Why colour predictions can never be "correct"
Information theory makes this clear. A grayscale photo of a red sweater and a grayscale photo of a green sweater of the same brightness are identical at the pixel level. No model, no matter how good, can tell them apart. The best the model can do is guess the more likely option based on the rest of the image — and if the rest of the image is also grayscale, the prior is doing most of the work.
This is why colorized historical photos can look slightly off in specific ways. Military uniforms come back in greens or browns when they should be field-grey. The colorizer guesses based on what most uniforms in the training data look like, not what that particular regiment wore. Similarly, period-specific clothing dyes, custom car paint colours, and unusual food preparations can be miscoloured.
What the model does well
- Outdoor scenes. Sky, grass, trees, water, sand — all of these have strong colour priors. Landscapes and group photos taken outdoors generally come back looking very natural.

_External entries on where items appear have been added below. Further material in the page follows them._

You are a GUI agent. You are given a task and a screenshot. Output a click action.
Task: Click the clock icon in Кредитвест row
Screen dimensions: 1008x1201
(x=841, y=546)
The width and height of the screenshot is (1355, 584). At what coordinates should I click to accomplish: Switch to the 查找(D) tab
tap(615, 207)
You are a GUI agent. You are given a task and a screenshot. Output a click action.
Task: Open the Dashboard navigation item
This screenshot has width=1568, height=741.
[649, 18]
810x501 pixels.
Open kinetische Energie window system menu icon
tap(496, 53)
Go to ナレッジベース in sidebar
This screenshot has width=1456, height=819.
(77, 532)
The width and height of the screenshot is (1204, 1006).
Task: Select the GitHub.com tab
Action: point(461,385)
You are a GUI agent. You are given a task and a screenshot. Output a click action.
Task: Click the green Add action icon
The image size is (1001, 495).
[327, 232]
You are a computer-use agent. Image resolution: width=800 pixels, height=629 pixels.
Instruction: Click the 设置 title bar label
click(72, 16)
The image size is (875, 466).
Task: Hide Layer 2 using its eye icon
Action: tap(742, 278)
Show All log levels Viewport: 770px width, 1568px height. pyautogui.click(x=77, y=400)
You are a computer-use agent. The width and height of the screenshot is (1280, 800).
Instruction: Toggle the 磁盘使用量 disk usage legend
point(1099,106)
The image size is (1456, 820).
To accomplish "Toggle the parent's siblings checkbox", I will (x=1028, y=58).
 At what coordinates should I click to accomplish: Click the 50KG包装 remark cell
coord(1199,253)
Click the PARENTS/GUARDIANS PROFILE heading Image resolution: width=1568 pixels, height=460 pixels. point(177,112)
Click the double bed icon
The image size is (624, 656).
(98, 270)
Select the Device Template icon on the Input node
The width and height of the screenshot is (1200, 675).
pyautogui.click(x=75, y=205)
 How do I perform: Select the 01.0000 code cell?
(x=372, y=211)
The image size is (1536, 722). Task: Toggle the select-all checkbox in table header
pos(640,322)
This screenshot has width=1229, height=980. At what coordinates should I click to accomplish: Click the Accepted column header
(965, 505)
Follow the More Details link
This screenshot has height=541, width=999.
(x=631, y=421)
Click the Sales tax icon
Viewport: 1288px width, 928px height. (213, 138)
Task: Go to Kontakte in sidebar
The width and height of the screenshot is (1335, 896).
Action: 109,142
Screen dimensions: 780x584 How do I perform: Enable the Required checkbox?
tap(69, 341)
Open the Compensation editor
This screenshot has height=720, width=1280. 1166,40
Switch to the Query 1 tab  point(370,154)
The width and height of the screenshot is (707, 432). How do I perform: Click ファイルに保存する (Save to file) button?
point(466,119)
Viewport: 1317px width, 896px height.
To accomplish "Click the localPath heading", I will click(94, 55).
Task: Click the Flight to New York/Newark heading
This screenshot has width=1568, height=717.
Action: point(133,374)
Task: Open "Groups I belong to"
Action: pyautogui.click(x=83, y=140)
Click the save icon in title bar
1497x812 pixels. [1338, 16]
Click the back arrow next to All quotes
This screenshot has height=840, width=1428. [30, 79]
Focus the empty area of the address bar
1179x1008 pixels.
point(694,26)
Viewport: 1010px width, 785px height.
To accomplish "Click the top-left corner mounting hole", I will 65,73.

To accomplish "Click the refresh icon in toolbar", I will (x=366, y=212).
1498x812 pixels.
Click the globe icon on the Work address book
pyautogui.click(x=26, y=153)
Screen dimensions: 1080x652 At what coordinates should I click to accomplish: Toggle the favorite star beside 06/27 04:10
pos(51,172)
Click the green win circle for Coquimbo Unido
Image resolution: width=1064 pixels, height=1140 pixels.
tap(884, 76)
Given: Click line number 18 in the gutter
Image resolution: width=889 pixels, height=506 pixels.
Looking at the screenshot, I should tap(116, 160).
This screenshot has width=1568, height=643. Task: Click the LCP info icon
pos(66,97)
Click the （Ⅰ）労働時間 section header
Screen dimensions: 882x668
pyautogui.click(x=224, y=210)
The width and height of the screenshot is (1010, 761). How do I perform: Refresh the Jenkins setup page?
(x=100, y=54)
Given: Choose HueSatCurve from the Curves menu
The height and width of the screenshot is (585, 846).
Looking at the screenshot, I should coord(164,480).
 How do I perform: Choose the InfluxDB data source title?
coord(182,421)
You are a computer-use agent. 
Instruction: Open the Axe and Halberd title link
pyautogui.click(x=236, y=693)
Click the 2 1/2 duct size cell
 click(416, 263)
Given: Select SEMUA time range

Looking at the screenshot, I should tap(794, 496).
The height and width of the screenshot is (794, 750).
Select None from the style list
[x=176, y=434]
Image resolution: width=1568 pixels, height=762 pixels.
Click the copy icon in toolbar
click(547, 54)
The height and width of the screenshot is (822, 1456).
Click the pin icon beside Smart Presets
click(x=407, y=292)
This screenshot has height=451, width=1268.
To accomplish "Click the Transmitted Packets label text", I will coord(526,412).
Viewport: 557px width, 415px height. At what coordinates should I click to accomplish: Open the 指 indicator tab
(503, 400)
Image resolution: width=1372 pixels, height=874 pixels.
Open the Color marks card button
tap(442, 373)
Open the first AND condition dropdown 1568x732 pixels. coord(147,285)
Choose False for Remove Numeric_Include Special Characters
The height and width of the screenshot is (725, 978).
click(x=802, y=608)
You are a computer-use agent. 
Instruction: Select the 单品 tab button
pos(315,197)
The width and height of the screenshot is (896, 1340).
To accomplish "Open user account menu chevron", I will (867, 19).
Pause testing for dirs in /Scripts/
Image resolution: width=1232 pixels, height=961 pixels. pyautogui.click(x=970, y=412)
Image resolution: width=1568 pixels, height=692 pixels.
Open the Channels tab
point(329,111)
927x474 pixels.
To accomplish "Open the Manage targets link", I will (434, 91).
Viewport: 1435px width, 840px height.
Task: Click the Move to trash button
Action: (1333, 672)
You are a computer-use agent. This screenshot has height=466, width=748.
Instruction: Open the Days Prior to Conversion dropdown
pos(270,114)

- Skin tones. Faces are extremely well-represented in the training data, so the model is confident about pinks, browns, and the warm range of skin in different lighting.
- Common objects. Wood, brick, food, plants, fur — anything the model has seen many examples of in colour will get a believable prediction.
- Daytime lighting. The model was trained predominantly on natural daylight; daylight scenes look most coherent.
What it gets wrong
- Saturated, unusual, or branded colours. Bright reds, electric blues, neon greens — these were under-represented in training and the model often chooses a duller alternative.
- Indoor and night scenes. Mixed colour-temperature lighting confuses the network. Tungsten interiors can come back oddly cool; mixed daylight–fluorescent rooms can look greenish.
- Hair colour on adults. The model tends toward brown for ambiguous tones, even when the subject is clearly blonde or red-haired.
- Vehicles and uniforms. See above — these often have specific historical colours the model cannot recover.
Tips for old family photos
- Scan at high resolution first. A 600 DPI scan with the original brightness range intact gives the model more to work with than a low-res JPG copy.
- Repair scratches and damage before colorizing. Use the Photo Healer first if the photo has visible damage; the colorizer can interpret a scratch as an edge and produce strange colour artefacts along it.
- Crop tightly. The 512px downscale we apply works against you on a wide group photo. Crop to one or two faces at a time for portrait work, then re-assemble in an editor if needed.
- Treat the result as a starting point. If the colorized image is mostly right but has one or two areas that look wrong, open it in an image editor and adjust those regions by hand. The model gives you a draft, not a final.
A note on historical accuracy
If you are colorizing photographs for documentary, archival, or genealogical purposes, please make it clear in any caption that the colour is generated, not original. The same applies to public-domain historical material: a colorized photograph of a 1920s street scene is, strictly speaking, a 21st-century artwork derived from a historical document, and ethics around presentation matter.